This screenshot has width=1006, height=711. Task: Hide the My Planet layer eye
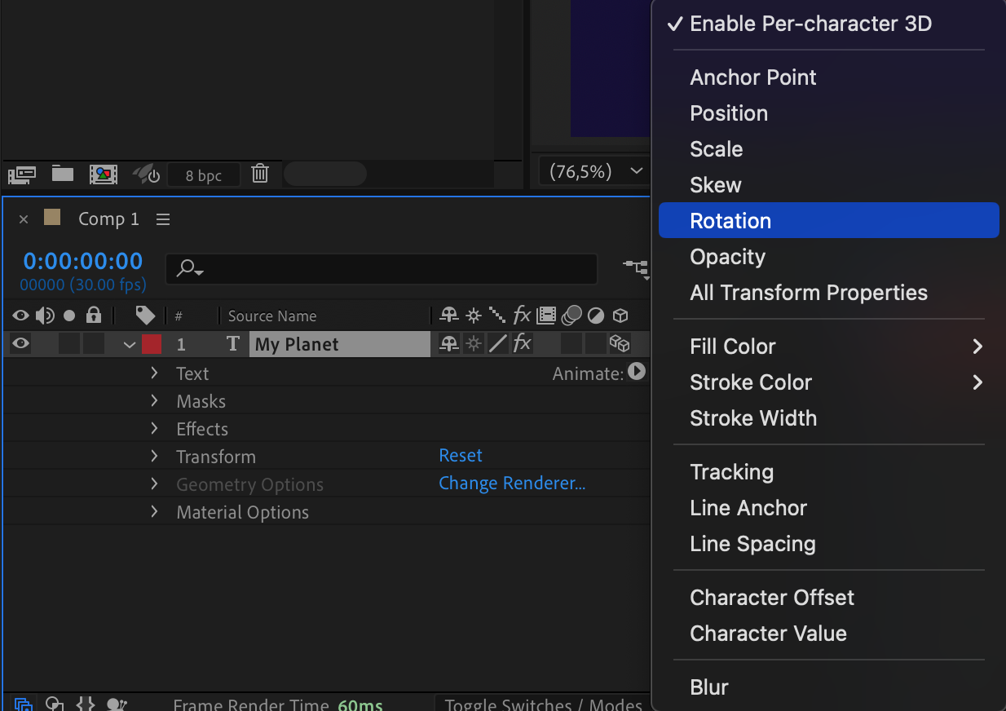21,344
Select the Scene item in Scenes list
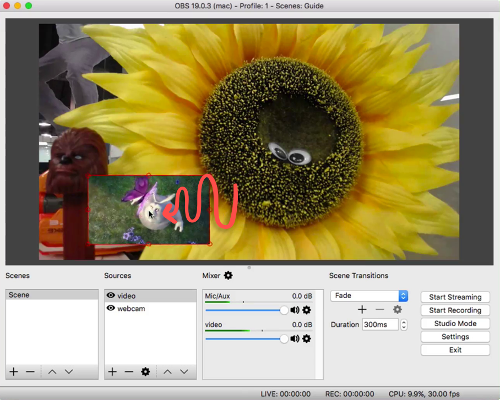The width and height of the screenshot is (500, 400). pos(52,295)
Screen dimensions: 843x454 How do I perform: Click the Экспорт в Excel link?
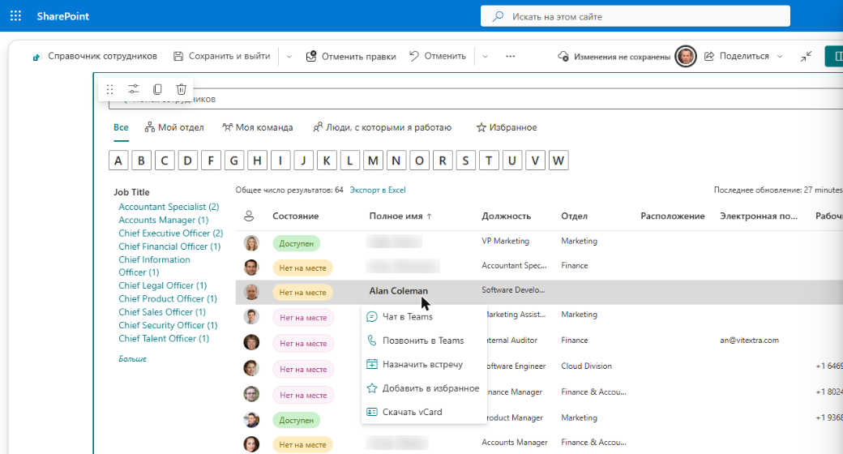point(378,190)
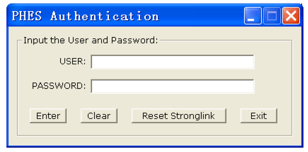308x152 pixels.
Task: Click empty title bar space before minimize button
Action: [x=200, y=16]
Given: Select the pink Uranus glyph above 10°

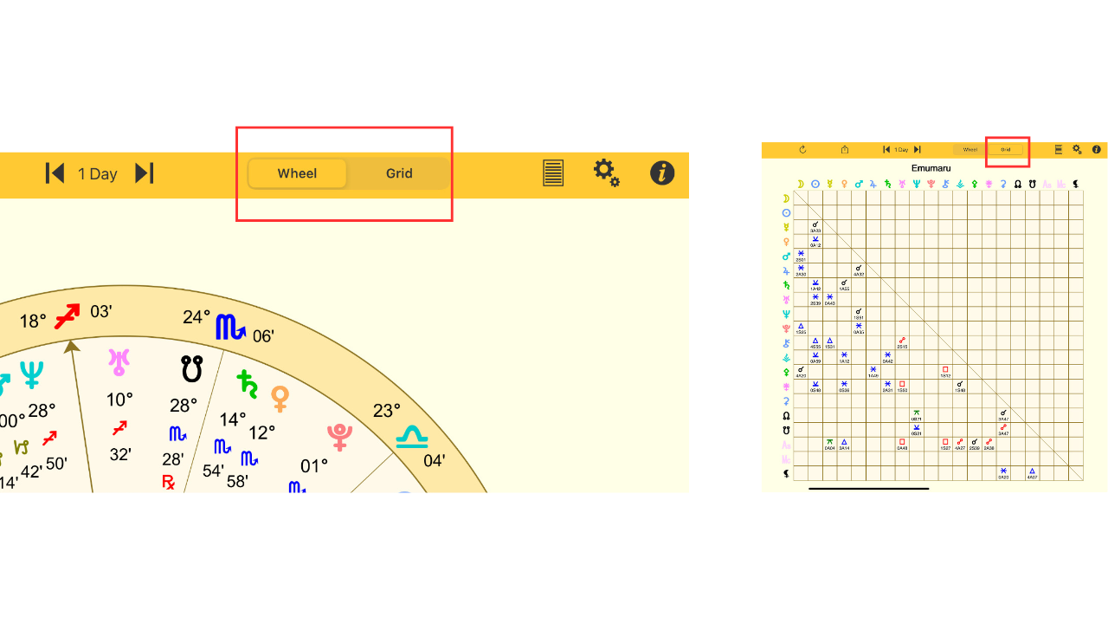Looking at the screenshot, I should 119,361.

══════════

PROBLEM TO WORK ON:
Please print the span that begins at the line holding "Select the Scene item in Scenes list" and ends at the last line of the data, both ends included, with no pictures.

ANSWER:
Select the Scene item in Scenes list
The width and height of the screenshot is (500, 400). pos(52,295)
Screen dimensions: 843x454 How do I perform: Click the Экспорт в Excel link?
point(378,190)
308x152 pixels.
Task: Click empty title bar space before minimize button
Action: [x=200, y=16]
Given: Select the pink Uranus glyph above 10°

Looking at the screenshot, I should 119,361.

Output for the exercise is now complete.